Extrait du texte
© R. Étienne / item
Quelque chose cloche mais quoi ? Il y a une belle énergie et de la belle idée dans cette co-mise en scène d’Élise Vigier et Marcial Di Fonzo mais ça ne prend pas. À cause peut-être du texte de Martin Crimp, trop appuyé, qui donne du prêt-à-penser au lieu de nous laisser penser. Les travers de la société y sont très bien dépeints mais de façon trop caricaturale pour qu’on y soit réellement sensible. L’humanité manque en effet et ce, dès le début, avant même d’être entré dans cette dystopique République du bonheur. En outre, la dénonciation se perd en raison d’une provocation qui, constamment recherchée, ponctuant chaque réplique ou phrase énoncée, finit par paraître artificielle et semble n’avoir d’autre fin qu’elle-même.

Tâches à réaliser
A – Relevez toutes les personnes citées par leur nom dans la critique de théâtre ci-dessus.
B – D'après la critique de théâtre, qui est l'auteur du texte de la pièce ?
C – Poursuivez la critique de théâtre après sa dernière phrase.

Données brutes

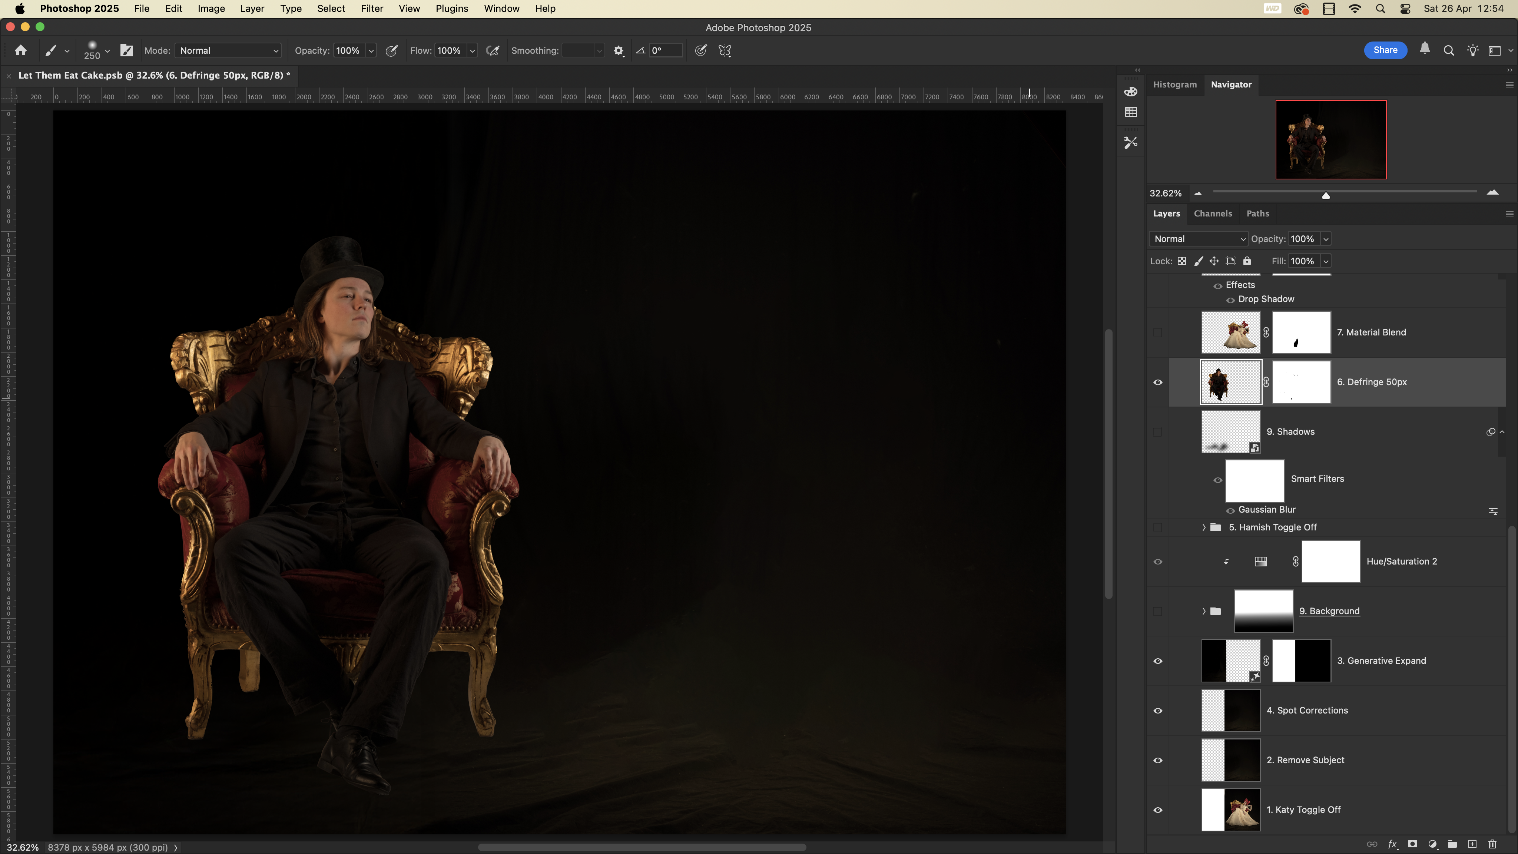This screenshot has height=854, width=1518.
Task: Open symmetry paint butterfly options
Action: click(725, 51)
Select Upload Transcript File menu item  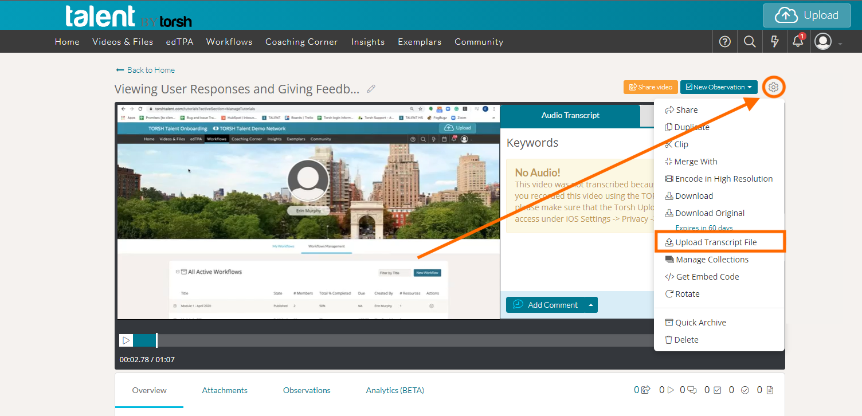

Réponses aux tâches
A – R. Étienne, Élise Vigier, Marcial Di Fonzo, Martin Crimp

B – Martin Crimp

C –
La mise en scène emboîte le pas de cette outrance, surlignant tout, à coup de nudité, par des jeux pléthoriques d’échos, de miroirs et de voix pré-enregistrées, ne laissant pas aux spectateurs le temps d’une réflexion : pas de respiration significative dans ce tohu-bohu à l’exception du final de la pièce, mais la pause est alors bien trop tardive et pour le coup bien trop longue : elle anesthésie ou plutôt achève de nous anesthésier. Si la structure tripartite de la pièce pouvait, sur le papier, créer une dynamique salutaire avec trois temps assez différents sur le ton comme sur la forme, ce n’est de fait pas le cas. Tout finit par tourner en rond parce que la progression ménagée n’est pas rendue lisible, elle ne se dégage effectivement pas bien dans ce foisonnement scénique, dans cette collusion générique, dans ce système mis en place, aussi bien dans le texte que sur scène, qui décline et démultiplie tout et trop : la petite phrase assassine, la liberté de…, le « ne me quitte pas » qu’un personnage adresse à sa femme.
Bref, c’est la frustration qui domine à l’issue de la représentation parce qu’on le reconnaît volontiers : le texte reste intéressant, la mise en scène est vivante et les comédiens se donnent avec une belle générosité. Mais voilà, ça ne prend pas !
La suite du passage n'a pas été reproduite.